Des contes à régler

L’histoire du cinéma dans les années 2000 restera-t-elle comme un long bras de fer avec la télévision dont l’enjeu est la domination du récit ? Christophe Chabert

Nos amis journalistes de retour de Cannes, il est temps de leur passer un bon savon. Pas pour leur couverture du dernier festival — on le fera peut-être à la rentrée quand on aura vu les films… Mais pour une affaire qui remonte trois ans en arrière et qui vient de nous éclater à la figure : le lynchage terrible subi par Southland Tales de Richard Kelly, en compétition officielle et tellement détesté que le film a mis des plombes avant de sortir sur les écrans anglo-saxons. En France, tintin. Même le DVD se fait attendre chez nos amis de Wild Side. Non seulement Southland Tales est une œuvre géniale, mais il opère une synthèse à peine croyable de toutes les questions qui traversent les images d’aujourd’hui. Kelly y invente une forme où tout ce qui peut trouver asile sur un écran — flash info, vidéo youtube, clip, images de surveillance — est ingérée, digérée et recrachée dans un ensemble bordélique et jouissif, avec la seule puissance du récit comme force centrifuge. Les «Contes» du titre sont à prendre au pied de la lettre : ce futur proche et apocalyptique possède l’aura visionnaire de la contre-culture. Kelly raconte la fin du monde comme s’il s’agissait du début d’une nouvelle ère où les limites de la narration seraient repoussées par un metteur en scène qui organise le chaos technologique.Guerilla narrative
Southland tales est la réponse cinématographique la plus fulgurante à la question qui hante le cinéma depuis le début de la décennie : comment cet art populaire qu’on pensait insubmersible pouvait-il se défendre face à l’offensive des séries télé, nouvelles machines à fiction dont les durées démentes offrent un terrain de jeu idéal à leurs concepts ambitieux. Combat inégal, dont on a cru d’abord qu’il allait se solder par une passe en retrait : Collateral, Miami Vice ou Inside Man donnaient le sentiment que c’est en sacrifiant le récit au profit d’une séduction nonchalante et atmosphérique que le cinéma pouvait conserver une partie de son territoire.

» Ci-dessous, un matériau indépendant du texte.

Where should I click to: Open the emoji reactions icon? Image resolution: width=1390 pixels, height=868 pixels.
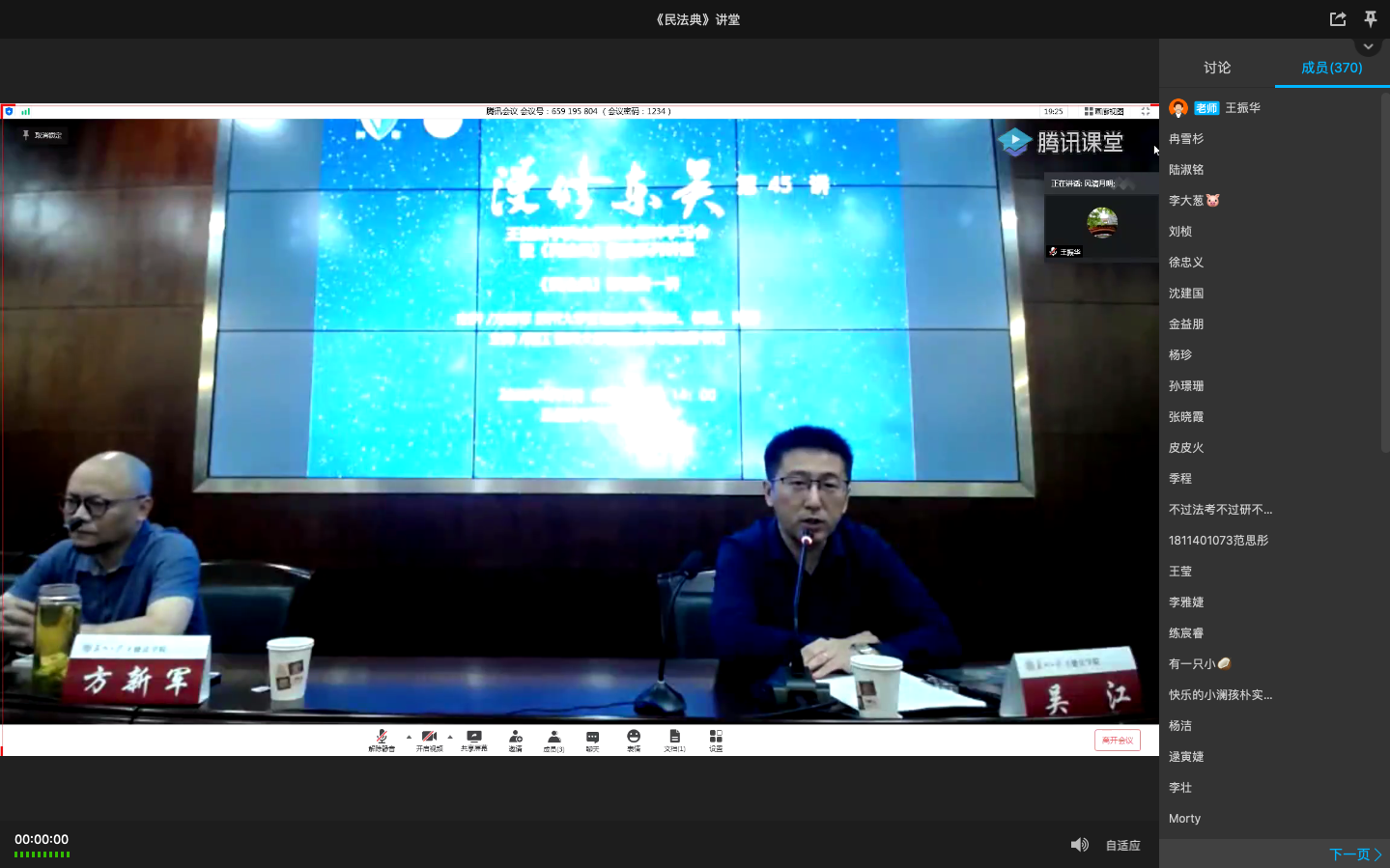click(634, 738)
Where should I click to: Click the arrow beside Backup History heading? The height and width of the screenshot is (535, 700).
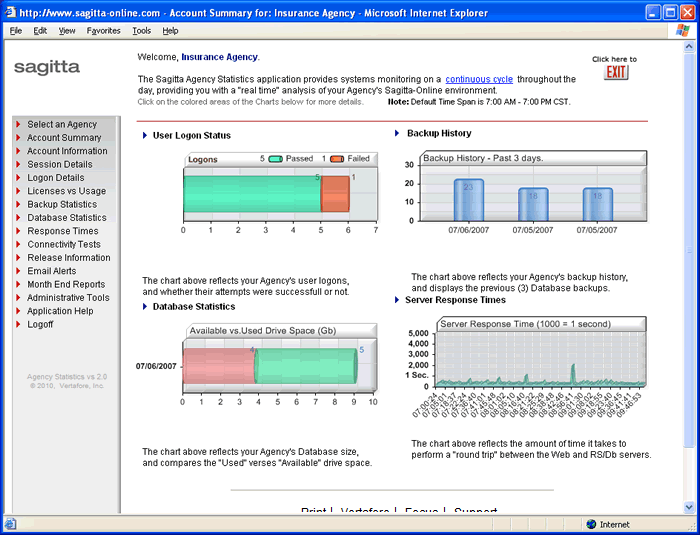click(397, 133)
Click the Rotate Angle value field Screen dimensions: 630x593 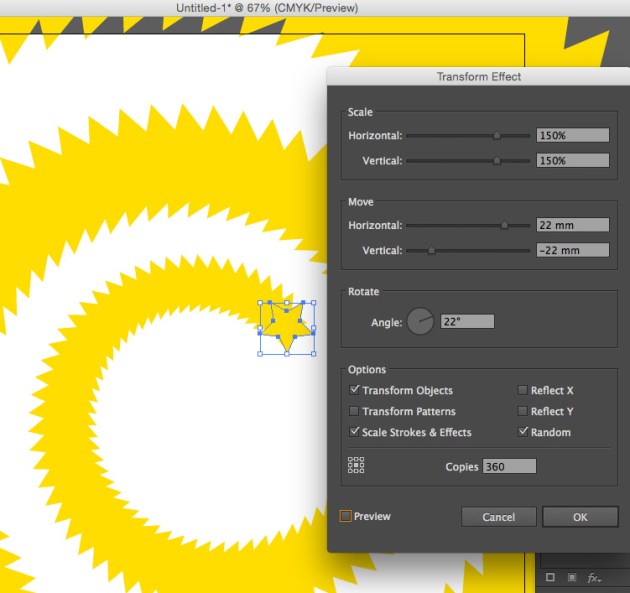point(467,321)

Mais à cette victoire à la Pyrrhus, d’autres ont préféré la guérilla. Robert Rodriguez dans Planète terreur répond par un récit à tiroirs dans lequel toutes les idées, même les plus folles, trouvent leur justification finale dans un scénario moins baroque qu’il n’y paraît. On est entre pulp et bédé, mais il manque encore le roman, ce que Desplechin dans son soufflant Un conte de noël et Kelly dans Southland Tales n’ont pas hésité à introduire. Ces longs films ont une foi sans faille dans les possibilités du cinéma : Desplechin pour peindre cinq générations en quatre journées, Kelly pour raconter l’histoire récente avec une poignée d’individus complètement dégénérés.
Profitant d’une télé qui commence à tourner en rond, ses films-là ne tournent pas rond du tout, mais proposent un nouvel horizon à un spectateur affranchi. Le duel ne fait que commencer !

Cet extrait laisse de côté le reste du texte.